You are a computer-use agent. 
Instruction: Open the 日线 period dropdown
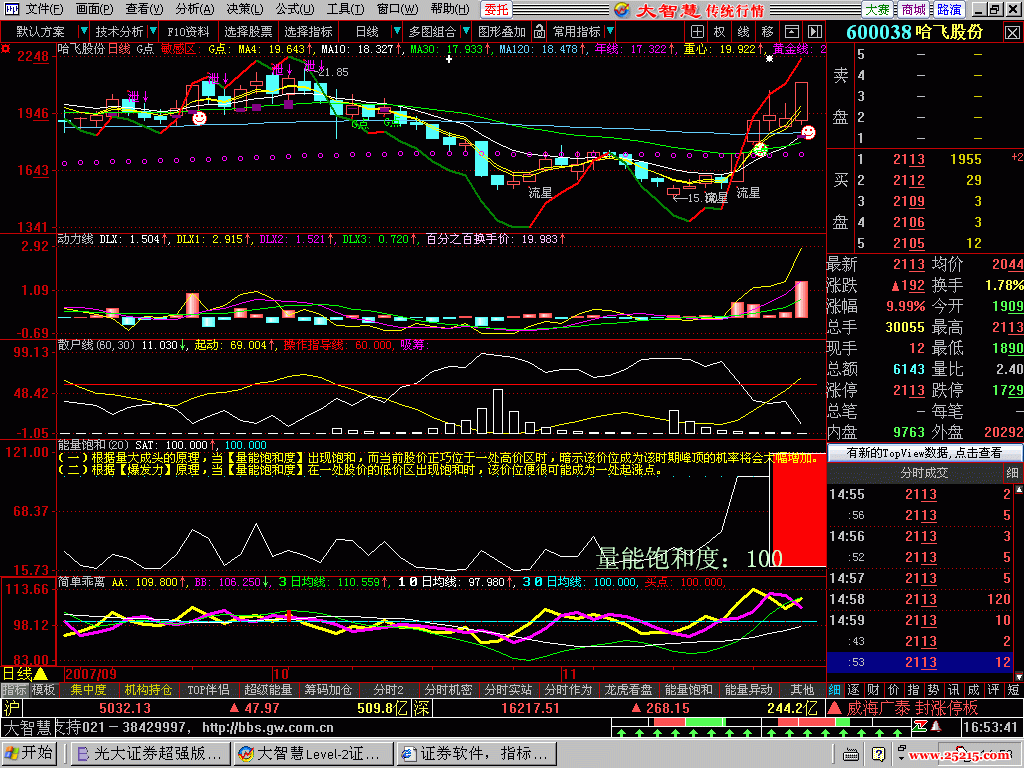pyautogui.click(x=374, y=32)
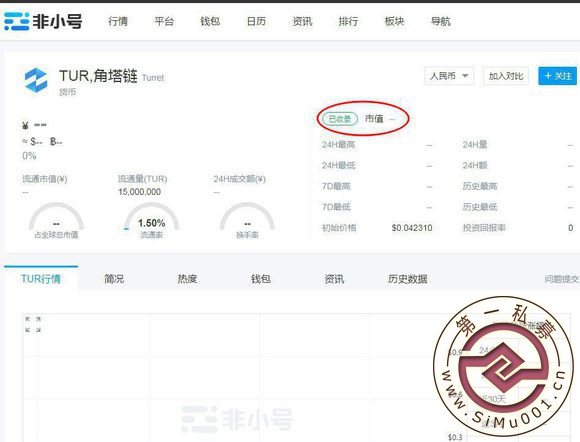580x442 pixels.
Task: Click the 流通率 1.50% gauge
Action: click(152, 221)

Task:
Omit all images when repeating the data above exactly.

Result of this exercise:
You are a computer-use agent. 
Instruction: Open the 日线 period dropdown
pyautogui.click(x=374, y=32)
580x442 pixels.
Task: Click the 流通率 1.50% gauge
Action: click(152, 221)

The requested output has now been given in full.